» **Problem details**:
Set down exactly the lines in the records below that run from the line with "三鷹校 (30, 1639)" to the line with "日本橋人形町校 (18, 1633)", inclusive, and nothing more.

*** Data to process ***

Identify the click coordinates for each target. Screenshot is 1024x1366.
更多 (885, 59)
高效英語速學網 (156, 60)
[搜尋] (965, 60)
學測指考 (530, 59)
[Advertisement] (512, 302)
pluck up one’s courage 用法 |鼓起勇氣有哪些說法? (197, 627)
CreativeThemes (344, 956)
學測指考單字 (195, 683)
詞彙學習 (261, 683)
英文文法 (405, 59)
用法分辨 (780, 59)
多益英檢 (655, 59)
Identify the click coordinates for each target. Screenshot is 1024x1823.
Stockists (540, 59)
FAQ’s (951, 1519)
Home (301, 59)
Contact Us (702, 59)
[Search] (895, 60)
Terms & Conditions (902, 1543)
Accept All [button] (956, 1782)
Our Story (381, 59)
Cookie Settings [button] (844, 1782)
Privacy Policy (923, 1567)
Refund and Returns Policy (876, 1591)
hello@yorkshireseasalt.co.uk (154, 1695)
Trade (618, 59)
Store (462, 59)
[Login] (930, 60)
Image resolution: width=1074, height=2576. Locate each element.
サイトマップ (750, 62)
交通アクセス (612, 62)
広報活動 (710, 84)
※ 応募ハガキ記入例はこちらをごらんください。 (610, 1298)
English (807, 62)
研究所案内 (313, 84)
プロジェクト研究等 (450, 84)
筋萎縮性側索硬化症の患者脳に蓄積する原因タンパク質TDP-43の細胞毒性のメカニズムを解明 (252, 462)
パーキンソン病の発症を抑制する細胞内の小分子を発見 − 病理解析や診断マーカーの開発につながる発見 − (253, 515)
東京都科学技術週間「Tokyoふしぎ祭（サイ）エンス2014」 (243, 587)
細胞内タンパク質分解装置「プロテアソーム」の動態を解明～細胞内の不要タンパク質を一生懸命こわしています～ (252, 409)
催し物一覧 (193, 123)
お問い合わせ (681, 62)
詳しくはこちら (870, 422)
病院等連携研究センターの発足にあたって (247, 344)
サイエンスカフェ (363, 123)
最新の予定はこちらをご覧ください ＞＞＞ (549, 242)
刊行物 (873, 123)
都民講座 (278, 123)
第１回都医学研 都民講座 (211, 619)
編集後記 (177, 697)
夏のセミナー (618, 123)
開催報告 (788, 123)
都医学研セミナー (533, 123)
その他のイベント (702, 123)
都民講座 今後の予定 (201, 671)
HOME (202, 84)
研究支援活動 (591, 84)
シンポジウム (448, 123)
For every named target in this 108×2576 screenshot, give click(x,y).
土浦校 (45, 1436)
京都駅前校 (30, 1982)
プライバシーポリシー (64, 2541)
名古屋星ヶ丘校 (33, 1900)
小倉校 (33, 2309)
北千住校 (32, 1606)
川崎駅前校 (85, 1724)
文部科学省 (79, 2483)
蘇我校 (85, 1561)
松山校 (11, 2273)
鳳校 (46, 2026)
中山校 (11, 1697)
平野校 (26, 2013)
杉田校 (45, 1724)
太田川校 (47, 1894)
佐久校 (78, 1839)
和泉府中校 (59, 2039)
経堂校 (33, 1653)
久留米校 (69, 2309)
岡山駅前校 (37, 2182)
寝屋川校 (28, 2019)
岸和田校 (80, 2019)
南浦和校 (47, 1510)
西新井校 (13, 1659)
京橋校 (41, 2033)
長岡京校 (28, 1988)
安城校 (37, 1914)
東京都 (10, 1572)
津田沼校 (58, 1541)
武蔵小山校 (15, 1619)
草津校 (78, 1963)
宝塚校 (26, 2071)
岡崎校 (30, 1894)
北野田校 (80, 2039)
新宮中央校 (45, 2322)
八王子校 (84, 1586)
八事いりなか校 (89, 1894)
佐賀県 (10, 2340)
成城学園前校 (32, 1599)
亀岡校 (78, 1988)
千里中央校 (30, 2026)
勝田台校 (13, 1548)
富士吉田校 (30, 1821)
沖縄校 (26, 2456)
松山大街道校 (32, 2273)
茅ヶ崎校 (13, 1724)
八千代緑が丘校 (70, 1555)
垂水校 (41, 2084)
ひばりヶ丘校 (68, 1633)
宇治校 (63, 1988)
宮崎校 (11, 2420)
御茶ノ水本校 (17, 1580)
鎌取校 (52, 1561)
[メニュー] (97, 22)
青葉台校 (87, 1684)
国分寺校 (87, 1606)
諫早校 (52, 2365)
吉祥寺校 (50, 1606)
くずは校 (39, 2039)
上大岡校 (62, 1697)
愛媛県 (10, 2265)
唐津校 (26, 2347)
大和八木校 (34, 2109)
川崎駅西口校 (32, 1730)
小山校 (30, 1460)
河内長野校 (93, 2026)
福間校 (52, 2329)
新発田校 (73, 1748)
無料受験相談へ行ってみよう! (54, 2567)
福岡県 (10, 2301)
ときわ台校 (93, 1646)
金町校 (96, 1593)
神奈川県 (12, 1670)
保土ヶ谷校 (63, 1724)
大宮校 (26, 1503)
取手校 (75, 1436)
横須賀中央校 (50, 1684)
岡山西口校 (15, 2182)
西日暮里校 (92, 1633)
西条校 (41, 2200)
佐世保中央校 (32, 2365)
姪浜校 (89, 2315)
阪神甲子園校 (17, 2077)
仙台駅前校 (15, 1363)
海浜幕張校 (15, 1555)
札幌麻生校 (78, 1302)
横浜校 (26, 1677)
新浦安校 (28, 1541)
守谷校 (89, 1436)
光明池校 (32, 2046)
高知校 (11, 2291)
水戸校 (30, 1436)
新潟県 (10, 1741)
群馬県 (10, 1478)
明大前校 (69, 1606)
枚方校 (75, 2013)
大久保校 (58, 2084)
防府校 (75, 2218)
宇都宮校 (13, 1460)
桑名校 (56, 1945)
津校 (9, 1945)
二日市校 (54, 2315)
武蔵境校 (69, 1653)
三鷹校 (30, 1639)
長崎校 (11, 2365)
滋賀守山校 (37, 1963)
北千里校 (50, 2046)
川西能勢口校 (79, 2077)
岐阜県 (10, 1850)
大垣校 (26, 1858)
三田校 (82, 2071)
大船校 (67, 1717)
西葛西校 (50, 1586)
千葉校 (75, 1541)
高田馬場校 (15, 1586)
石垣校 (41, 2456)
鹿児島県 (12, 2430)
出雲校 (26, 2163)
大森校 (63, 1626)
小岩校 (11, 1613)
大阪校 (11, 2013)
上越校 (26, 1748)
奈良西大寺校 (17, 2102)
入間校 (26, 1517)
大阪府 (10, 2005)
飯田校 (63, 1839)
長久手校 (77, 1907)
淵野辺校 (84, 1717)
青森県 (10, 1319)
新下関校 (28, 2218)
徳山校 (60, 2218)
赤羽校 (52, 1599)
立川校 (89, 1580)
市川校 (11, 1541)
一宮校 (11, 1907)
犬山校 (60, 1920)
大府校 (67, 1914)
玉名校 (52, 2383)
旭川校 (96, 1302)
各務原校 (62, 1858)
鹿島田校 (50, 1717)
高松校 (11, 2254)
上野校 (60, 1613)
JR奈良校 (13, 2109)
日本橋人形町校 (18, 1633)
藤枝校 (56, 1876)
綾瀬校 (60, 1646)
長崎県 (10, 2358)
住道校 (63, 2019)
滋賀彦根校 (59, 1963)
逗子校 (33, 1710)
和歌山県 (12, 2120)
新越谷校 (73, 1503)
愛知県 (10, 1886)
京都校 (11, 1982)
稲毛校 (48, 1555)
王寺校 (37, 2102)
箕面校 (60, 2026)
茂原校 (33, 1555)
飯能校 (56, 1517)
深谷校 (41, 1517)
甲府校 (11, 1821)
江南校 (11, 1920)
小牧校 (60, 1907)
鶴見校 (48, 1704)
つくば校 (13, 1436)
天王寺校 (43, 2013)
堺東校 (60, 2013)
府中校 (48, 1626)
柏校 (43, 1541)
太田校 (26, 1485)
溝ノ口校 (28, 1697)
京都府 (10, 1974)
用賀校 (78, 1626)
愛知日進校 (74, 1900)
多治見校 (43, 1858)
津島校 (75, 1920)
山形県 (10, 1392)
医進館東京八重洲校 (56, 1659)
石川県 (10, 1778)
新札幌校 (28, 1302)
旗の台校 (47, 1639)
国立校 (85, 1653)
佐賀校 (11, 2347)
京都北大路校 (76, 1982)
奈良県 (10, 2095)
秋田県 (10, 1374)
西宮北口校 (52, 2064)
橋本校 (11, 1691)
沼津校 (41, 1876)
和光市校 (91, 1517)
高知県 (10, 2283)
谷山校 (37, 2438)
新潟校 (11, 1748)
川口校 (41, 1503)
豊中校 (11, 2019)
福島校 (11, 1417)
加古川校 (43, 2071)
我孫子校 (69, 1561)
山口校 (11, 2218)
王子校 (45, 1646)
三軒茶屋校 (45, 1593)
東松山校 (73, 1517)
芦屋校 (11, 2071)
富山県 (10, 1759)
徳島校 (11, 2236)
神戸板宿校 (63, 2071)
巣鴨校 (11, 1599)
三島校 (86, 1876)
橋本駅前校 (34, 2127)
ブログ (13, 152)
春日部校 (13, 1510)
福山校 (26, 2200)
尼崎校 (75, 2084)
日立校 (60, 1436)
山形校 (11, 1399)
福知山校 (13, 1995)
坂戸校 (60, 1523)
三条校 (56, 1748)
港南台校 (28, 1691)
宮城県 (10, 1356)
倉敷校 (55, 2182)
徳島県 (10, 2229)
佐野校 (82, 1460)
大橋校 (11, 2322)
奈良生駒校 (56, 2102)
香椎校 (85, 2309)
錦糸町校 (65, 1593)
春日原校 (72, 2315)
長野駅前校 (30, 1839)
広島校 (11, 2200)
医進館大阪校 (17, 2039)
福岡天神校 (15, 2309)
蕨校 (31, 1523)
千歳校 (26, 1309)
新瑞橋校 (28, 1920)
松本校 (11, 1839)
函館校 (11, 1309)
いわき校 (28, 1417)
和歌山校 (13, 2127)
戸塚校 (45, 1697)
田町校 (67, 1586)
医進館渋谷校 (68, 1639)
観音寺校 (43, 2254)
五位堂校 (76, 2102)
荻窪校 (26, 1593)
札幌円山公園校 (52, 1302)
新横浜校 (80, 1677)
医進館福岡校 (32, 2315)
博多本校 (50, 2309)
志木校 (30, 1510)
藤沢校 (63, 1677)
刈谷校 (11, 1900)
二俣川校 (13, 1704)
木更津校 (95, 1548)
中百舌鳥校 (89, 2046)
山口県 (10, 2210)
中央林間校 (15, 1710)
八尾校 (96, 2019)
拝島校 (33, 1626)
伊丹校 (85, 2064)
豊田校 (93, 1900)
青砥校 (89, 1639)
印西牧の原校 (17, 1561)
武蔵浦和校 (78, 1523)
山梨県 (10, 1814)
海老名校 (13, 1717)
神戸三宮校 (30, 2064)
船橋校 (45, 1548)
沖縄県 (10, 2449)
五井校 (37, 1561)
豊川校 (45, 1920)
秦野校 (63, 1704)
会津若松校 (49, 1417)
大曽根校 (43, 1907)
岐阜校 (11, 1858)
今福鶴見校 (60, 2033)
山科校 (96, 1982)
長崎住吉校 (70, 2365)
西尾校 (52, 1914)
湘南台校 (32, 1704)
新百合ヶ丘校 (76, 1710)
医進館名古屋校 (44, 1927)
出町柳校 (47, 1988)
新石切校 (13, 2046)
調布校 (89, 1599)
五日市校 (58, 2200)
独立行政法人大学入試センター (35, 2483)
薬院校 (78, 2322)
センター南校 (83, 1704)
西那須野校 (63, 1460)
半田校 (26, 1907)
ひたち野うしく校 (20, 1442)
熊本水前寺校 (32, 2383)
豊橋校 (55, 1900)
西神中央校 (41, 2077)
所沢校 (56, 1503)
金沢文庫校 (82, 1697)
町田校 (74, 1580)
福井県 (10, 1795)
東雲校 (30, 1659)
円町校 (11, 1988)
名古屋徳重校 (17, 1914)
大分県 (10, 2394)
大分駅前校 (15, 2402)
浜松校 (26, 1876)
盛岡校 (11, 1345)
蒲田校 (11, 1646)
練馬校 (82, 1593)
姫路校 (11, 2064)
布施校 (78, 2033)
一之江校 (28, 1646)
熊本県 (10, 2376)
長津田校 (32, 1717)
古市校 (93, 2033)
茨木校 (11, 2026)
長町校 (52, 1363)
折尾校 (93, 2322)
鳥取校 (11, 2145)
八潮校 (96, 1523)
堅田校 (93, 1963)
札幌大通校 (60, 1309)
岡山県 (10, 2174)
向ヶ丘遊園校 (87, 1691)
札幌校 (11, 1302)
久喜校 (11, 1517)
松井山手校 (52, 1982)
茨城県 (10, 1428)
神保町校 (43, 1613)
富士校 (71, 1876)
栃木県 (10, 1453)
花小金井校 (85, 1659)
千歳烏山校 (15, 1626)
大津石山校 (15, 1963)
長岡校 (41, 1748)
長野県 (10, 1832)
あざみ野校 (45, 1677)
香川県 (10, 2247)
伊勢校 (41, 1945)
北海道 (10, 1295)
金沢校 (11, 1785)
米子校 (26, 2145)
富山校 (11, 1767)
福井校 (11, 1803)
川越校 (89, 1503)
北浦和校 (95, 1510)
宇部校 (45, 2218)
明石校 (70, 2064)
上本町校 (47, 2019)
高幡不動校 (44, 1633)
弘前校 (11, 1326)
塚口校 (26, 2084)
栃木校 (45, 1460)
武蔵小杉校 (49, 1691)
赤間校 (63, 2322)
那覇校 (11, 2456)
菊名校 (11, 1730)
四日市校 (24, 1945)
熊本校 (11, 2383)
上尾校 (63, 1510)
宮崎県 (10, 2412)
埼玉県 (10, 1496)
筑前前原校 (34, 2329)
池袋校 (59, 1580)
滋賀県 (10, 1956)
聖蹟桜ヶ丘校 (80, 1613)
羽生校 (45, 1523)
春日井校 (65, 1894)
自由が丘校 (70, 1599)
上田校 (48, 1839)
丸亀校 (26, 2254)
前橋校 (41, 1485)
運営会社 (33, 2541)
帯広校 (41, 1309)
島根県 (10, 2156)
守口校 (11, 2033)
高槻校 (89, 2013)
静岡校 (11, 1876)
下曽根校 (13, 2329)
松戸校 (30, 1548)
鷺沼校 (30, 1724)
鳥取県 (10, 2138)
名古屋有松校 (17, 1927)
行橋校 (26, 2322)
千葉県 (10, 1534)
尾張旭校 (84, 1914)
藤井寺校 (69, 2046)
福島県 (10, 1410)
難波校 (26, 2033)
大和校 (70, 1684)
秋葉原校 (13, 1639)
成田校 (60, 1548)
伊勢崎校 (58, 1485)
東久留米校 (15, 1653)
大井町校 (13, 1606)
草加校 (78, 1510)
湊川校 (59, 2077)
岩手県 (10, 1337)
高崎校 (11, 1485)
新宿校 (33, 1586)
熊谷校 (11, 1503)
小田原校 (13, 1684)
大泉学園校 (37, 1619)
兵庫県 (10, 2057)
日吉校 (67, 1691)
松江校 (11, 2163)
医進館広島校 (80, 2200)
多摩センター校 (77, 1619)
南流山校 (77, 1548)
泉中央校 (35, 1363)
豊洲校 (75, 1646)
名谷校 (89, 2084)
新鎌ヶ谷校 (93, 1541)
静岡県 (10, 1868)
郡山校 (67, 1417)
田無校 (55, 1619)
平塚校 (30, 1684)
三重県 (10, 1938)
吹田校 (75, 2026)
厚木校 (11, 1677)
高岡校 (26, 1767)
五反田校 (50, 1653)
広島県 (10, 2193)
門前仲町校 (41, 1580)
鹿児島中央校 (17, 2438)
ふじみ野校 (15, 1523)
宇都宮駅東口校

*** End of Data to process ***

» **Solution for this problem**:
三鷹校 (30, 1639)
長崎校 (11, 2365)
滋賀守山校 (37, 1963)
北千里校 (50, 2046)
川西能勢口校 (79, 2077)
岐阜県 (10, 1850)
大垣校 (26, 1858)
三田校 (82, 2071)
大船校 (67, 1717)
西葛西校 (50, 1586)
千葉校 (75, 1541)
高田馬場校 (15, 1586)
石垣校 (41, 2456)
鹿児島県 (12, 2430)
出雲校 (26, 2163)
大森校 (63, 1626)
小岩校 (11, 1613)
大阪校 (11, 2013)
上越校 (26, 1748)
奈良西大寺校 (17, 2102)
入間校 (26, 1517)
大阪府 (10, 2005)
飯田校 (63, 1839)
長久手校 (77, 1907)
淵野辺校 (84, 1717)
青森県 (10, 1319)
新下関校 (28, 2218)
徳山校 (60, 2218)
赤羽校 (52, 1599)
立川校 (89, 1580)
市川校 (11, 1541)
一宮校 (11, 1907)
犬山校 (60, 1920)
大府校 (67, 1914)
玉名校 (52, 2383)
旭川校 (96, 1302)
各務原校 (62, 1858)
鹿島田校 (50, 1717)
高松校 (11, 2254)
上野校 (60, 1613)
JR奈良校 (13, 2109)
日本橋人形町校 (18, 1633)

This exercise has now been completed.